Max V Wohlauer1, Martine C McManus3, Brian Brauer2, Jeremy Hedges1, Csaba Gajdos1
1Section of GI, Tumor and Endocrine Surgery, Department of Surgery, 2Division of Gastroenterology and Hepatology, Department of Medicine, 3Division of Gastrointestinal Pathology, Department of Pathology; University of Colorado at Denver. Aurora, CO, USA
Received April 27th, 2012 - Accepted July 31st, 2012
Context Ampullary adenocarcinomas and bile duct cancers represent a very small minority of all gastrointestinal malignancies. Synchronous presentation of both malignancies is extremely rare. Case report We report a case of a 76-year-old male who presented with painless jaundice. His work-up showed an ampullary mass and a separate common bile duct stricture. Attempted endoscopic resection established the diagnosis of ampullary adenocarcinoma. Pathologic examination of the Whipple specimen identified a separate focus of bile duct cancer. Conclusion Synchronous presentation of an ampullary mass and separate distal bile duct stricture, especially in elderly patients, should raise concern for both lesions representing malignancies. In the absence of conclusive evidence for survival advantage in resected early stage ampullary and biliary cancers, close observation should be considered a valid alternative to adjuvant chemotherapy and radiation.

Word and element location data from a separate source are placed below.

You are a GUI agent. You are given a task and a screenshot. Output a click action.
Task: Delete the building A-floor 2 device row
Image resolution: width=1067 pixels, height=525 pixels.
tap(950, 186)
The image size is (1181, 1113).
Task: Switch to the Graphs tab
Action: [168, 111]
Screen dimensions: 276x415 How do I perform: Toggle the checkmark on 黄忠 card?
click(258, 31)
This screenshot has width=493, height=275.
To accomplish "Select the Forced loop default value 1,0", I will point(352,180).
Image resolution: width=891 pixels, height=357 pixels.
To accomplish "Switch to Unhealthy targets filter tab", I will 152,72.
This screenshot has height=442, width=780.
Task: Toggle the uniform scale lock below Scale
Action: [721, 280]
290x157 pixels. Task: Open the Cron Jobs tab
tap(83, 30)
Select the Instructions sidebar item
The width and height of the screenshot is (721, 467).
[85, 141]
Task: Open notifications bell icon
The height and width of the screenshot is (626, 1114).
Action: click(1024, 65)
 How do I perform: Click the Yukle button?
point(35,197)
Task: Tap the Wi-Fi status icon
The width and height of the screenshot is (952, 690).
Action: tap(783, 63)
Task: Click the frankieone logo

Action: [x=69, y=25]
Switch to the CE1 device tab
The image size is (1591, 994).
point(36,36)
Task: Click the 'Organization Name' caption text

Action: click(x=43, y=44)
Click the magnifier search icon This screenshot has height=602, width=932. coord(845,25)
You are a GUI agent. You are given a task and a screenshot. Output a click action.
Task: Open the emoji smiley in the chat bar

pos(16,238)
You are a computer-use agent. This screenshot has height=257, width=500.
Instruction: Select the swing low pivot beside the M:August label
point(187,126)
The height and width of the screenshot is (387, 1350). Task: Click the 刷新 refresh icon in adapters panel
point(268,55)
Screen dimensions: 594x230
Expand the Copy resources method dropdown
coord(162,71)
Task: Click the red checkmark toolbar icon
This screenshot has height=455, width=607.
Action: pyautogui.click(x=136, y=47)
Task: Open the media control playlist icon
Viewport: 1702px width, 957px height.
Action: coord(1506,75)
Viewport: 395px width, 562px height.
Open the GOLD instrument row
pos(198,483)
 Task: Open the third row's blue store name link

Adenocarcinoma /diagnosis /surgery; Adenoma /pathology /surgery; Ampulla of Vater /pathology /surgery; Cholangiopancreatography, Endoscopic Retrograde; Common Bile Duct Neoplasms /diagnosis /surgery; Neoplasms, Multiple Primary /diagnosis /surgery; Pancreaticoduodenectomy; Adult; Lymphatic Metastasis; Aged
Cancers of the ampulla of Vater are rare entities, comprising only about 6% of periampullary tumors, and less than 1% of all gastrointestinal malignancies [1, 2, 3]. Although ampulla of Vater cancers are more common than common bile duct cancers, they occur tenfold less frequently than cancers of the pancreatic head. In autopsy series, occult ampullary adenomas and adenocarcinomas were observed in 0.2% of patients. Tumors of the ampulla may arise from the duodenal surface of the papilla (peri-ampullary-type) which is lined by small intestinal epithelium or from the ampullary channel (intra-ampullary type) which is lined by pancreaticobiliary type ductal epithelium. Histopathologic classification is an indicator of survival, with the pancreaticobiliary subtype having the worst prognosis [4, 5]. The incidence of bile duct cancers is on the rise, with about 5,000 new cases diagnosed in the U.S. yearly. These tumors can be divided into intrahepatic, perihilar or distal tumors and account for about 3% of all gastrointestinal malignancies. Distal common bile duct cancers are frequently node positive and require a Whipple operation for adequate nodal and margin clearance. With ampullary cancers comprising less than 1% of gastrointestinal malignancies, synchronous periampullary tumors are incredibly rare entities. Herein we report a case of a 76-year-old man with synchronous ampullary and common bile duct adenocarcinoma presenting as two separate primary cancers.
The patient is a 76-year-old male who initially presented to his primary care physician with dark urine that prompted further laboratory evaluation and imaging. A CT scan was ordered, and it showed biliary ductal dilation measuring up to 1.2 cm. During initial ERCP performed locally, a frond like villous mass involving the major papilla was identified. Additionally, the lower third of the main bile duct contained a single localized stenosis measuring 5 mm in length.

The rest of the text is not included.